We chatted and laughed and told stories on ourselves and at one point, he asked, "How do I let go of that stuff from when I was a kid? From all those hurts?" He held one of his hands in front of him, giant palm facing up. "I know I dropped lots of it at Choices, but how do I keep dropping it when it keeps popping up in my mind" he asked, shaking his hand like a dog drying itself off.

Liseanne, my youngest daughter, is 21. She's vibrant and caring and very wise. She leaned towards him from where she sat across the table. "Don't think about forgetting the stuff," she said. "Just say, 'I forgive them'. Again and again and again. Whenever you think of something painful, immediately replace the thought with the idea, I forgive them."

T. sat back in his chair and stared at her. "What if I'm not ready to forgive them?" he asked.

"What if you quit thinking about being ready, and think about what you want more of in your life?" I asked.

Alexis, whose heart overflows in a continuous river of love, chimed in from where she sat at the table across from me. "I too have a hard time forgiving. I get a hard shell around my heart sometimes because I want to protect it. So, rather than thinking of forgiveness, I start with thinking about as my mom calls it, 'softening my heart'. Whenever I feel that fissure of anger erupt about someone else, I take a breath and fall into my softening heart."

When we'd first met for coffee, T. was anxious and upset. He lives in an environment that is not very supportive of the changes he's experienced since going through Choices. Due to his current circumstances, however, he needs to remain where he's at for a bit longer. He talked about how angry and anxious he is about being there. "There's no way I can 'fix' the problem of the people around me," he said.
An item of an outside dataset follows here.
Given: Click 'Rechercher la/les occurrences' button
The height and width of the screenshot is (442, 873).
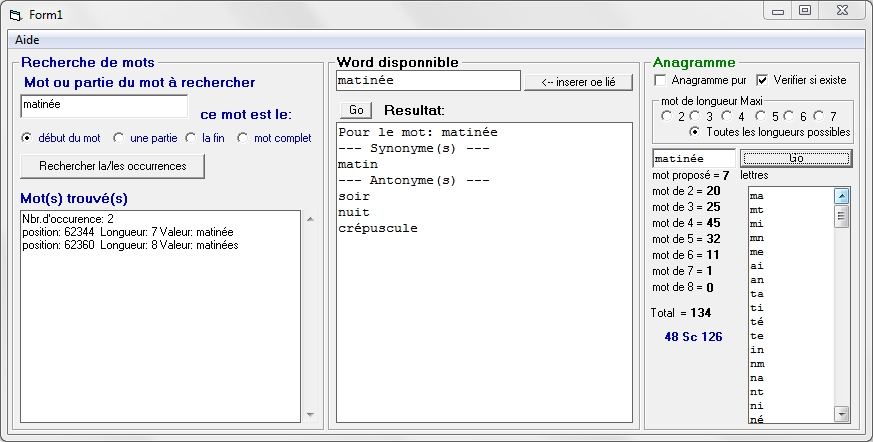Looking at the screenshot, I should coord(112,166).
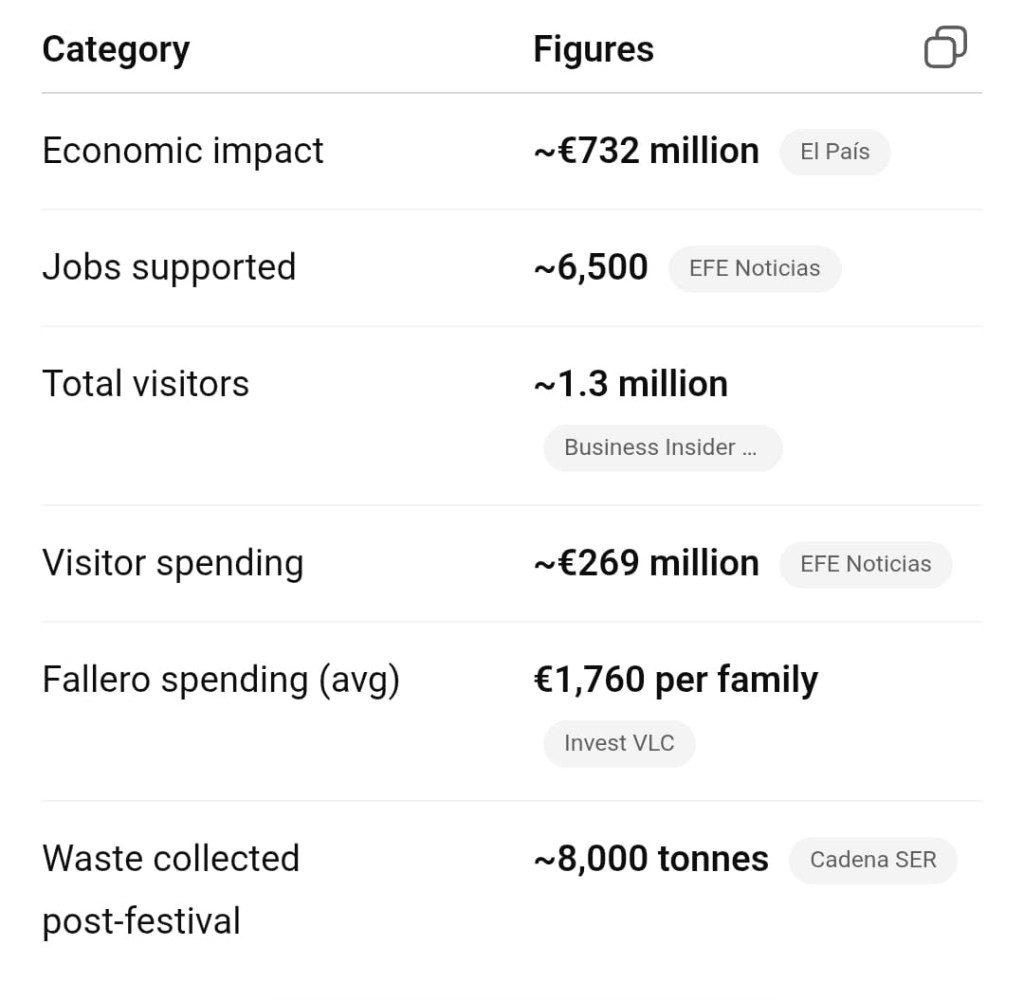
Task: Click the Economic impact row label
Action: (183, 151)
Before we left him at the coffee shop last night, his mood had lifted. "I know what I'll do tonight," he said and listed off three things he could do to keep himself feeling positive and strong. "It's not about them," he said. "It's about me. The choices I make and where I focus my attention."

Stuck in the darkness of the problem, T. couldn't see his way clear to his power. Feeding off the energy of three people who love him, T. turned his focus away from what felt impossible, to the possibilities we could see in falling in love with himself all over again.
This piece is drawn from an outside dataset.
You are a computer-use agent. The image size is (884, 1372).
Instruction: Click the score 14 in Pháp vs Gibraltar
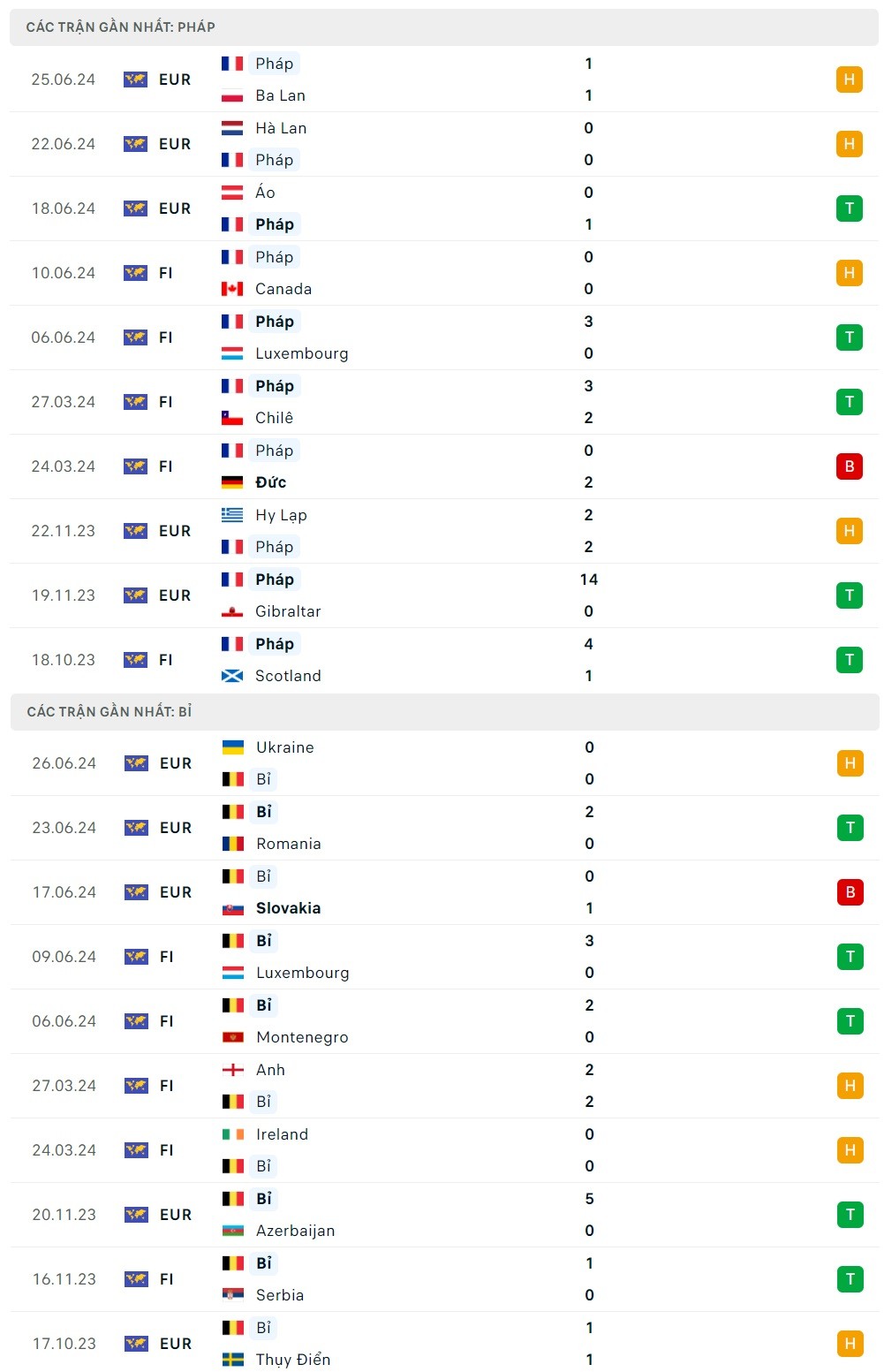(589, 580)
It wasn't that we had the answers for him. We simply stood by him as he leaned into our love. In feeling our support, he caught his breath and found the space to refocus his thinking from the darkness to the light. In feeling our love, in breathing deeply into his own power, hope had room to leap in and lend a hand.
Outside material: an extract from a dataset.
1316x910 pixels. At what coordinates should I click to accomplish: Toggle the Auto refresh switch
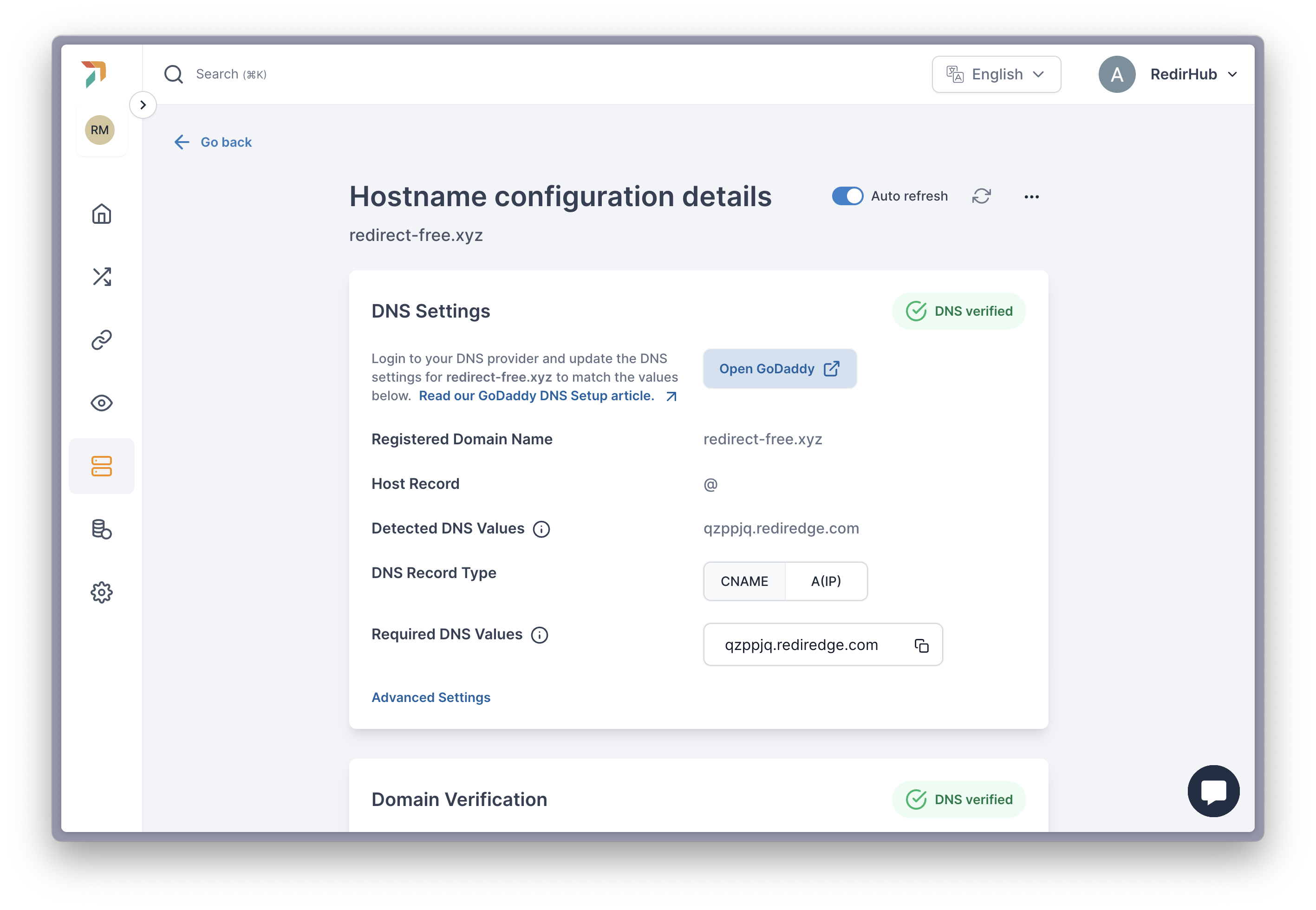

Through seeing the 'problem' as not being the other people, but rather where he was placing his attention, T. came up with his own solution to stop giving into what was causing him pain. By sharing his fears, he surrendered and fell in love. With courage in hand, he fell into that mystical place where all things are possible, as long as we don't give up on loving ourselves for all we're worth.

It was a powerful lesson in what happens when we quit getting in our own way and simply let people love us where ever we're at. As they hold a place for us to find ourselves again, we connect with our courage, breathe deeply and move away from fear into the love of being where we want to be.

The question is: Are you closing yourself off from love or leaning into the support of those who love you? Are you shutting yourself off in fearing the problem, or opening yourself up to the help others have to offer in helping you find a solution?